(Beginning of Record extracts)
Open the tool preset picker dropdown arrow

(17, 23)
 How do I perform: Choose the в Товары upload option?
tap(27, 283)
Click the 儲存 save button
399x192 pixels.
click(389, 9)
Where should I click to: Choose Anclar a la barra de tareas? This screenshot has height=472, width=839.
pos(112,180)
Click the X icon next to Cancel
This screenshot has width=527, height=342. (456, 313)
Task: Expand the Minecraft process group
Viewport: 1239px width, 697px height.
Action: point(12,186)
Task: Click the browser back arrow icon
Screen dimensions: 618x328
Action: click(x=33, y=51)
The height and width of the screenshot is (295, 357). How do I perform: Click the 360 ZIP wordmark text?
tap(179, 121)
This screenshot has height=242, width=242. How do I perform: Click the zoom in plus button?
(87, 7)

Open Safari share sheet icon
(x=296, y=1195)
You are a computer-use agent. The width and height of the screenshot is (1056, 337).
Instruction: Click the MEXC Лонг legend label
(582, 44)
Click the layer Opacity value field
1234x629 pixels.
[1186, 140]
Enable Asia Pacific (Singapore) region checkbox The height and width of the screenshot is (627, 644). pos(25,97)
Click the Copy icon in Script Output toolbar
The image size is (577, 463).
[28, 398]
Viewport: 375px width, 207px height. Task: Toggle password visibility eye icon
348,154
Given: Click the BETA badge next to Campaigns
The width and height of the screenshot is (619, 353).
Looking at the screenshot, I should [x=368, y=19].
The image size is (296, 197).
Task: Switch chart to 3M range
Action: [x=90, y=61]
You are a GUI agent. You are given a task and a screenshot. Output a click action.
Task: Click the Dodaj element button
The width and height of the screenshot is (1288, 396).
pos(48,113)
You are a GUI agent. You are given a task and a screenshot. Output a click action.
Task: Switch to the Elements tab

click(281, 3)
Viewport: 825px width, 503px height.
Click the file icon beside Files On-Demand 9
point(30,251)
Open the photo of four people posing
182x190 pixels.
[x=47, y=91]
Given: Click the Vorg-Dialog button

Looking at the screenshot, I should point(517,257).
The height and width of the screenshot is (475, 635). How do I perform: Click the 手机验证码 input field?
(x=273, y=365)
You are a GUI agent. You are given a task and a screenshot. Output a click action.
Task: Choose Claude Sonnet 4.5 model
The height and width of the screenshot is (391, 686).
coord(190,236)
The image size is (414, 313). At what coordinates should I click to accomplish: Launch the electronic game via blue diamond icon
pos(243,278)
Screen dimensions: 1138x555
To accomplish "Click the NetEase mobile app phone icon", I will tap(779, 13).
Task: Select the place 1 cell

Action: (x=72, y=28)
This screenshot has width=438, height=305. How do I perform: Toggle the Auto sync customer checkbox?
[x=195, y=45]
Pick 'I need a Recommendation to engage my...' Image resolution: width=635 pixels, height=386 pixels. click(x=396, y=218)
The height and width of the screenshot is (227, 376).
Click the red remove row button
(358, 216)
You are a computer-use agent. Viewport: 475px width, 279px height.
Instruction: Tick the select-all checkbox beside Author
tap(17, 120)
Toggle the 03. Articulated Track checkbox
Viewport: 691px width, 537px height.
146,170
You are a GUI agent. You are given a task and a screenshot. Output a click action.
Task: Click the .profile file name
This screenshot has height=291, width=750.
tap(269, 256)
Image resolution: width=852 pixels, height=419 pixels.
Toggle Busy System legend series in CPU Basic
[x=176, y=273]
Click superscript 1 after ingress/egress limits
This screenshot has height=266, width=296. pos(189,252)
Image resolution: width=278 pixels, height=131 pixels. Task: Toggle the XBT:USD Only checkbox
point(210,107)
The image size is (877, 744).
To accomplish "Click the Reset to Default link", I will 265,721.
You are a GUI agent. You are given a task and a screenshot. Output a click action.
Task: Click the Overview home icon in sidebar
(End of Record extracts)
**The problem**
The lines running from the start of the data through the one that contains "Given: Click the BETA badge next to Campaigns" should be reproduced exactly, and only those.

**Exercise result**
Open the tool preset picker dropdown arrow

(17, 23)
 How do I perform: Choose the в Товары upload option?
tap(27, 283)
Click the 儲存 save button
399x192 pixels.
click(389, 9)
Where should I click to: Choose Anclar a la barra de tareas? This screenshot has height=472, width=839.
pos(112,180)
Click the X icon next to Cancel
This screenshot has width=527, height=342. (456, 313)
Task: Expand the Minecraft process group
Viewport: 1239px width, 697px height.
Action: point(12,186)
Task: Click the browser back arrow icon
Screen dimensions: 618x328
Action: click(x=33, y=51)
The height and width of the screenshot is (295, 357). How do I perform: Click the 360 ZIP wordmark text?
tap(179, 121)
This screenshot has height=242, width=242. How do I perform: Click the zoom in plus button?
(87, 7)

Open Safari share sheet icon
(x=296, y=1195)
You are a computer-use agent. The width and height of the screenshot is (1056, 337).
Instruction: Click the MEXC Лонг legend label
(582, 44)
Click the layer Opacity value field
1234x629 pixels.
[1186, 140]
Enable Asia Pacific (Singapore) region checkbox The height and width of the screenshot is (627, 644). pos(25,97)
Click the Copy icon in Script Output toolbar
The image size is (577, 463).
[28, 398]
Viewport: 375px width, 207px height. Task: Toggle password visibility eye icon
348,154
Given: Click the BETA badge next to Campaigns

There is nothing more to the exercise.